Tuesday, May 2, 2017

Empathy and the Credibility of Lived Experience

Empathy is the ability to understand and share the feelings and experiences of another person from their perspective, and it’s sorely lacking in our day-to-day interactions with each other.

It’s certainly in short supply on the internet, where people tend to experiment (often anonymously) with inflammatory, verbal sadism they would never dare to indulge in real life, and which they don’t necessarily endorse or even believe.

One root of this is a lack of empathy, but where does a lack of empathy come from? In part, it comes from the refusal to give presumptive credibility to someone else’s lived experience.

It is simply not possible for a person who lacks a particular lived experience to opine with authority on that experience, yet we do it anyway. 

Why? 

It’s a normal human instinct to get defensive when someone points out the blind spots in our empathy.

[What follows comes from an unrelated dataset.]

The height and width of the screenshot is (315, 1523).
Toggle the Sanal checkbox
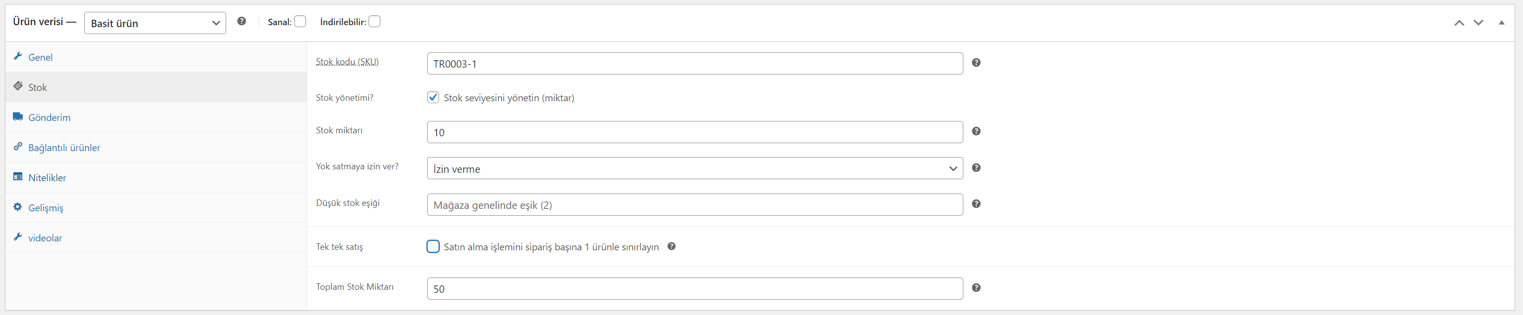(x=300, y=22)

Most of us, myself included, are invested in defending ourselves against charges of racism, sexism, or any other “ism,” to the extent we bother to give those “isms” more than passing thought if we don’t have to, and to the exclusion of the unpleasant alternative that we are wrong.

Which means we miss the opportunity to learn something new by taking other people at their word, even and especially when their word conflicts with our preferred vision of ourselves.

I thought about all of this when I woke up to the news that Baltimore Orioles outfielder Adam Jones was subjected to racial taunts and had peanuts thrown at him at Fenway Park at a game last night. The Red Sox organization was quick to denounce and apologize for the conduct, and even the Governor of Massachusetts tweeted that “this is not what Massachusetts and Boston are about.” 

But predictably and just as quickly, the internet was ablaze with denial, vile invective, and refusal to accept Mr. Jones’ account as true or credible, immediately giving the lie to Governor Baker’s words.

It’s a dirty little secret and a point of historical fact that racism is exactly what Boston, Massachusetts, and indeed most of New England are “about," and most non-white people who have ever lived there will tell you so. 

A supposedly enlightened northeast city like Boston--arguably the most vibrant intellectual community in the country--likes to think of itself as above the base white supremacy of the hicks in “flyover country." But again, the people with lived experience there know it’s not. 

That experience deserves a presumption of credibility. You might not like it, but you should believe it.